Preface

This volume contains the proceedings of EXPRESS/SOS 2024, the Combined 31th International Workshop on Expressiveness in Concurrency (EXPRESS) and the 21th Workshop on Structural Operational Semantics (SOS).

The first edition of EXPRESS/SOS was held in 2012, when the EXPRESS and SOS communities decided to organise an annual combined workshop bringing together researchers interested in the formal semantics of systems and programming concepts, and in the expressiveness of computational models. Since then, EXPRESS/SOS was held as one of the affiliated workshops of the International Conference on Concurrency Theory (CONCUR). Following this tradition, EXPRESS/SOS 2024 was held affiliated to CONCUR 2024, as part of CONFEST 2024, in Calgary, Canada.

The topics of interest for the EXPRESS/SOS workshop include:

• expressiveness and rigorous comparisons between models of computation;
• expressiveness and rigorous comparisons between programming languages and models;
• logics for concurrency; analysis techniques for concurrent systems;
• comparisons between structural operational semantics and other formal semantic approaches;
• applications and case studies of structural operational semantics;
• software tools that automate, or are based on, structural operational semantics.

This volume contains revised versions of the 5 full papers, selected by the Program Committee, as well as the abstract of the invited presentation by Clément Aubert.

We would like to thank the authors of the submitted papers, the invited speaker, the members of the program committee, and their subreviewers for their contribution to both the meeting and this volume.

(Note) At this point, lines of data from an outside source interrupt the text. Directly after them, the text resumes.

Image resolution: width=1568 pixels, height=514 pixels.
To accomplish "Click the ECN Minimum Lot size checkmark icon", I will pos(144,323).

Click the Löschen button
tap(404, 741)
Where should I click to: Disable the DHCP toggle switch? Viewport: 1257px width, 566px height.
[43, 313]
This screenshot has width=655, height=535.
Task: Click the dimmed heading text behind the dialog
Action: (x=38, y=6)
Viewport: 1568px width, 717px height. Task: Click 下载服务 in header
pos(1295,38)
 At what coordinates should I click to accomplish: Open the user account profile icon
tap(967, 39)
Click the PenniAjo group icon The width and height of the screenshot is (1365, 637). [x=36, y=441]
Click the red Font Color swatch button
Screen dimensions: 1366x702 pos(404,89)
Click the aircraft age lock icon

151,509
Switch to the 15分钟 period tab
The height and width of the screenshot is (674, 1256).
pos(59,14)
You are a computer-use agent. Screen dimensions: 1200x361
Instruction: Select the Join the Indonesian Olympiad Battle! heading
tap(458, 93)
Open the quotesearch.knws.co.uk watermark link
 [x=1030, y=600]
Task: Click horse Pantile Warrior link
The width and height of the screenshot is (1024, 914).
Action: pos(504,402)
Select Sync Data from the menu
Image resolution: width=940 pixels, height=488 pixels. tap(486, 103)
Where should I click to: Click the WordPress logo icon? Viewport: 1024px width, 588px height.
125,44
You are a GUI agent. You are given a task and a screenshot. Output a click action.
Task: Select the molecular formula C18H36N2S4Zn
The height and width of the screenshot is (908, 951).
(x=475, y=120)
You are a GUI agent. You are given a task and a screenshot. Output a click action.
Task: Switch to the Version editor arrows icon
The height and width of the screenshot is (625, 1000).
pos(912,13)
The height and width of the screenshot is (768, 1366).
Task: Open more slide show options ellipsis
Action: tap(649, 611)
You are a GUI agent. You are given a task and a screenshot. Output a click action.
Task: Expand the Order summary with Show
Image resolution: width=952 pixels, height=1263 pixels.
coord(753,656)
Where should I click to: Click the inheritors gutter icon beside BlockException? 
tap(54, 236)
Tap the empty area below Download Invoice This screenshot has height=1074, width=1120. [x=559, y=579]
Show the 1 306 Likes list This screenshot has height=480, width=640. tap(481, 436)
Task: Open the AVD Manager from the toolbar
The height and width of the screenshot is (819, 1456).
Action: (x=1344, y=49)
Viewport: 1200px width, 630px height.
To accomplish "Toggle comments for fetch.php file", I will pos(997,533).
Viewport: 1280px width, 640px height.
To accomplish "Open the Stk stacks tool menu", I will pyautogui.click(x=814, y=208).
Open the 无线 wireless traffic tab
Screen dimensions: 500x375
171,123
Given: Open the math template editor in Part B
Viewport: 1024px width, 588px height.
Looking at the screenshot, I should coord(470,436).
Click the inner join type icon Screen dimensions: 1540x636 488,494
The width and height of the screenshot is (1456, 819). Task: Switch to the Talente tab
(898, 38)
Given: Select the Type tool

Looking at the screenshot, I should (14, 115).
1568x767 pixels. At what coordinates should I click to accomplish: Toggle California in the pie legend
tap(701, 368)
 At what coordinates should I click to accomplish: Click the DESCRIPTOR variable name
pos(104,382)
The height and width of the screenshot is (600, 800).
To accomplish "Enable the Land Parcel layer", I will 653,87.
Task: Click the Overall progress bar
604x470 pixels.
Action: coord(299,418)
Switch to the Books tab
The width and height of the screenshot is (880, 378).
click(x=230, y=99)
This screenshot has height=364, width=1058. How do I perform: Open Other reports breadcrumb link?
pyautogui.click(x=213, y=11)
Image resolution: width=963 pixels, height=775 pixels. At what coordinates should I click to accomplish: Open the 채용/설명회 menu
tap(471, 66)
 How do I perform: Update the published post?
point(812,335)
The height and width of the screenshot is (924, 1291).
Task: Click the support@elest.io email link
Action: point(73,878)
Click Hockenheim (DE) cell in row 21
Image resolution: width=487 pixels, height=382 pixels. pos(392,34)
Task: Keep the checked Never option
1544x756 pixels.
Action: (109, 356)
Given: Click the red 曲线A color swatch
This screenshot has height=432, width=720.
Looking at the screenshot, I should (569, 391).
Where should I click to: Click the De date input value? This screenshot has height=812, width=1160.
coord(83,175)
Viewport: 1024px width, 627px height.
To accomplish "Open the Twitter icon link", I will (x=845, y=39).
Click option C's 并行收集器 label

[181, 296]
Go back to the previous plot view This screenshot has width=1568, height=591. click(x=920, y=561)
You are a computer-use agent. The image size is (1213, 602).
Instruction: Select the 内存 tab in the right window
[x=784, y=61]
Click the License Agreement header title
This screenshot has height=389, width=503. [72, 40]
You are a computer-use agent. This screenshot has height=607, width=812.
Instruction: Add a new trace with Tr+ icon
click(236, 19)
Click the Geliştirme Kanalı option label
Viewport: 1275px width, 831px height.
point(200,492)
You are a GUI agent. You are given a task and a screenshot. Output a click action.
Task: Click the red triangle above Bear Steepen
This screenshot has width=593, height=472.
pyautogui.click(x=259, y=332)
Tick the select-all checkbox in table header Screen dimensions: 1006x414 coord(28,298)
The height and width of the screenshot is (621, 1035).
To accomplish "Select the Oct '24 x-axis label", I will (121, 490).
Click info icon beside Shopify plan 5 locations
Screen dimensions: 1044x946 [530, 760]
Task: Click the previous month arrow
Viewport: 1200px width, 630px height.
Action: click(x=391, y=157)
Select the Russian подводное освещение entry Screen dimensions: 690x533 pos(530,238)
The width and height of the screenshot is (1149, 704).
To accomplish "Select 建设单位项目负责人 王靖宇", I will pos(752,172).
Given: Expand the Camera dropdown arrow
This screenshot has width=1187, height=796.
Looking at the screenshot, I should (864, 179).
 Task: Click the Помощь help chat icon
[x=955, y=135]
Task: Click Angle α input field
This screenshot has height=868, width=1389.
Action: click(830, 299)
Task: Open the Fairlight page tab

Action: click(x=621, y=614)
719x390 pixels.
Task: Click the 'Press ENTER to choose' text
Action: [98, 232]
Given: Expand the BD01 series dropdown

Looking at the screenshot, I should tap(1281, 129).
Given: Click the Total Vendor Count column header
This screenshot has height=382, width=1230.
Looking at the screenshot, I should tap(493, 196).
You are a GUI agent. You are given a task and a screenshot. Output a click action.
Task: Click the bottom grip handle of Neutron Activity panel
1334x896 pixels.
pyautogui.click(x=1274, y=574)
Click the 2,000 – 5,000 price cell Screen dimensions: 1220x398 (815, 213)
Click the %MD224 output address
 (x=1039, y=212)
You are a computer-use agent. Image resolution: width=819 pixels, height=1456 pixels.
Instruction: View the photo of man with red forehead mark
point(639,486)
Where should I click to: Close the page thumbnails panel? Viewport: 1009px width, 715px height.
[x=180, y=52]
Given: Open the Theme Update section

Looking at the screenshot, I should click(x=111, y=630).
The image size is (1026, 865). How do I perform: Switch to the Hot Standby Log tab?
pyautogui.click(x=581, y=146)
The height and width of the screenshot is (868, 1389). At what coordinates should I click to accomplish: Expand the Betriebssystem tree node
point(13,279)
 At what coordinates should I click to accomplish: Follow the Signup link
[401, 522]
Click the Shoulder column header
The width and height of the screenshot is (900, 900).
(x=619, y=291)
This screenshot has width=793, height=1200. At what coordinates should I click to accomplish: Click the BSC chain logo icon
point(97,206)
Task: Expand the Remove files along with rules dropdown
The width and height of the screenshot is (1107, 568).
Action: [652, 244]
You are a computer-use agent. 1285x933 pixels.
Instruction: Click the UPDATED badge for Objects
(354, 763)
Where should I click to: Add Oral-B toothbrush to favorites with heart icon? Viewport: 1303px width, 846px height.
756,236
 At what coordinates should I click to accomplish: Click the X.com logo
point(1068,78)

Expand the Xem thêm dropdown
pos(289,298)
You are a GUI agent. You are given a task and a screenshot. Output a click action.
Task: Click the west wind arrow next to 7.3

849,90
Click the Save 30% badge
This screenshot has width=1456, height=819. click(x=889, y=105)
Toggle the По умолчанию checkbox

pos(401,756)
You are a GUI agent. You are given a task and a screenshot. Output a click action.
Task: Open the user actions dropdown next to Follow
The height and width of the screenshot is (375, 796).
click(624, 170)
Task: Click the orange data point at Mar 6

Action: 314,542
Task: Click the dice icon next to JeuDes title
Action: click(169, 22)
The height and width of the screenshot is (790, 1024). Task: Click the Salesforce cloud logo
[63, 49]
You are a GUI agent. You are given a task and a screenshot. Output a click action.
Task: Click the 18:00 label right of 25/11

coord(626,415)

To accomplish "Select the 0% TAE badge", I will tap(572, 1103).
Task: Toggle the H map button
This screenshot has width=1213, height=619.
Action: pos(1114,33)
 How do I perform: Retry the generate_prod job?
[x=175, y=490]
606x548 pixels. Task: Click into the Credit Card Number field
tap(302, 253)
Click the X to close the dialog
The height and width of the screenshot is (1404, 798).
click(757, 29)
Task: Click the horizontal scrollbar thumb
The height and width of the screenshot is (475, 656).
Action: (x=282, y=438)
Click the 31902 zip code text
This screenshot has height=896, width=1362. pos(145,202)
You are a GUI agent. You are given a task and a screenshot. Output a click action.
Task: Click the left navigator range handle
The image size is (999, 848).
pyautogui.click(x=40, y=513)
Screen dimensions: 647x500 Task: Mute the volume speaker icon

We also thank the CONFEST 2024 organising committees for hosting the workshop. Finally, we would like to thank our EPTCS editor Rob van Glabbeek for publishing these proceedings and his help during the preparation.

Georgiana Caltais and Cinzia Di Giusto, October 2024

Program Committee

• Elli Anastasiadi, Uppsala University, Sweden
• Matteo Cimini, University of Massachusetts Lowell, USA
• Wan Fokkink, Vrije Universiteit Amsterdam, The Netherlands
• Adrian Francalanza, University of Malta
• Fatemeh Ghassemi, University of Tehran, Iran
• Lorenzo Gheri, University of Liverpool
• Eva Graversen, University of Southern Denmark, Denmark
• Jean Krivine, CNRS, Paris, France
• Sergueï Lenglet, Université de Lorraine
• Doriana Medic, University of Turin, Italy
• Maurizio Murgia, Gran Sasso Science Institute
• António Ravara, Universidade NOVA de Lisboa, Portugal
• Marjan Sirjani, Malardalen University, Sweden
• Felix Stutz, University of Luxembourg, Luxembourg
• Emilio Tuosto, Gran Sasso Science Institute, Italy
• Frank Valencia, LIX, Ecole Polytechnique, France
• Daniele Varacca, LACL - Université Paris Est Créteil, France
• Gianluigi Zavattaro, Department of Computer Science and Engineering - University of Bologna, Italy

Reverse My Computation? But Why?

A typical computer user knows the difference between what can be undone on a computer, and what cannot. They may be familiar with the "undo" feature of text editors but understand the impossibility of recovering an unsaved document after an emergency shutdown. Creating programs guaranteeing that any action can be undone requires to design and implement reversible programming languages. While such languages come with interesting built-in security features (because any past action can be investigated), they also raise challenges when it comes to concurrency. Indeed, undoing an action that involved synchronization between multiple actors requires all actors to agree to undo said action. Process algebras offer an interesting frame to study reversible computation, and reciprocally. Enriching process algebras such as CCS with memory, identifiers or keys, allowed to represent reversible computation, and in turn helped gained a finer understanding of causality, bisimulations, and other "true concurrency" notions. This talk offers to briefly motivate the interests of reversible computation, and to discuss the new lights it shed on process algebras.